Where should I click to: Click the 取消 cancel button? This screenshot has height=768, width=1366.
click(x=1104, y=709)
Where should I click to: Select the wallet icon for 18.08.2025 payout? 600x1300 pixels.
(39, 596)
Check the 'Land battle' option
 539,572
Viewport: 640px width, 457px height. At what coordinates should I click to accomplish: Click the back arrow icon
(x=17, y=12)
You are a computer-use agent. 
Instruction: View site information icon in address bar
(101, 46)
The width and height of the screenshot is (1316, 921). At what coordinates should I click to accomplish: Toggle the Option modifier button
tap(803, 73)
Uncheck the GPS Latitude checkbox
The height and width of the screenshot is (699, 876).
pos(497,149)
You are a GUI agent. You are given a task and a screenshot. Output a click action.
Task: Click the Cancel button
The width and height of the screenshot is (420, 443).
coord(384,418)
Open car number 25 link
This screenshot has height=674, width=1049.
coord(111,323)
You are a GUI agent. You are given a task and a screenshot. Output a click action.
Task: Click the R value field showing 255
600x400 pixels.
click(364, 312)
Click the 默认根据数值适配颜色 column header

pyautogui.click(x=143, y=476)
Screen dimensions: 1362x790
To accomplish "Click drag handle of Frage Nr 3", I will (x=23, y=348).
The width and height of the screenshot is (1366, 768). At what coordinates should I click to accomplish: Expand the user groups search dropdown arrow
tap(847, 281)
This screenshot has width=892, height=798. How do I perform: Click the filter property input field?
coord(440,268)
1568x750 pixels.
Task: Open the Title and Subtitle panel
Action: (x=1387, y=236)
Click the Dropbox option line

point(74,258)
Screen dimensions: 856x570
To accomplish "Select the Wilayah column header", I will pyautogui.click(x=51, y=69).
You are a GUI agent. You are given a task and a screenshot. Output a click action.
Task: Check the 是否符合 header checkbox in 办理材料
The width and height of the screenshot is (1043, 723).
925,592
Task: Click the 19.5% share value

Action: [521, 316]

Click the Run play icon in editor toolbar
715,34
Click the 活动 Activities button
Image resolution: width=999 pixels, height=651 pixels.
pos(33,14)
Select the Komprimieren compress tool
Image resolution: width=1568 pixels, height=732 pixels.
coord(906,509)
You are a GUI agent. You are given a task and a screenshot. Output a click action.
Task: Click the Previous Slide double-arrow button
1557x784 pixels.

# # #

위 자료 전체를 빈 줄은 빼고 한 줄씩 번호를 매긴 목록으로 바꾸세요.

## 풀이 결과
1. Where should I click to: Click the 取消 cancel button? This screenshot has height=768, width=1366.
2. click(x=1104, y=709)
3. Where should I click to: Select the wallet icon for 18.08.2025 payout? 600x1300 pixels.
4. (39, 596)
5. Check the 'Land battle' option
6.  539,572
7. Viewport: 640px width, 457px height. At what coordinates should I click to accomplish: Click the back arrow icon
8. (x=17, y=12)
9. You are a computer-use agent. 
10. Instruction: View site information icon in address bar
11. (101, 46)
12. The width and height of the screenshot is (1316, 921). At what coordinates should I click to accomplish: Toggle the Option modifier button
13. tap(803, 73)
14. Uncheck the GPS Latitude checkbox
15. The height and width of the screenshot is (699, 876).
16. pos(497,149)
17. You are a GUI agent. You are given a task and a screenshot. Output a click action.
18. Task: Click the Cancel button
19. The width and height of the screenshot is (420, 443).
20. coord(384,418)
21. Open car number 25 link
22. This screenshot has height=674, width=1049.
23. coord(111,323)
24. You are a GUI agent. You are given a task and a screenshot. Output a click action.
25. Task: Click the R value field showing 255
26. 600x400 pixels.
27. click(364, 312)
28. Click the 默认根据数值适配颜色 column header
29. pyautogui.click(x=143, y=476)
30. Screen dimensions: 1362x790
31. To accomplish "Click drag handle of Frage Nr 3", I will (x=23, y=348).
32. The width and height of the screenshot is (1366, 768). At what coordinates should I click to accomplish: Expand the user groups search dropdown arrow
33. tap(847, 281)
34. This screenshot has width=892, height=798. How do I perform: Click the filter property input field?
35. coord(440,268)
36. 1568x750 pixels.
37. Task: Open the Title and Subtitle panel
38. Action: (x=1387, y=236)
39. Click the Dropbox option line
40. point(74,258)
41. Screen dimensions: 856x570
42. To accomplish "Select the Wilayah column header", I will pyautogui.click(x=51, y=69).
43. You are a GUI agent. You are given a task and a screenshot. Output a click action.
44. Task: Check the 是否符合 header checkbox in 办理材料
45. The width and height of the screenshot is (1043, 723).
46. 925,592
47. Task: Click the 19.5% share value
48. Action: [521, 316]
49. Click the Run play icon in editor toolbar
50. 715,34
51. Click the 活动 Activities button
52. Image resolution: width=999 pixels, height=651 pixels.
53. pos(33,14)
54. Select the Komprimieren compress tool
55. Image resolution: width=1568 pixels, height=732 pixels.
56. coord(906,509)
57. You are a GUI agent. You are given a task and a screenshot. Output a click action.
58. Task: Click the Previous Slide double-arrow button
59. 1557x784 pixels.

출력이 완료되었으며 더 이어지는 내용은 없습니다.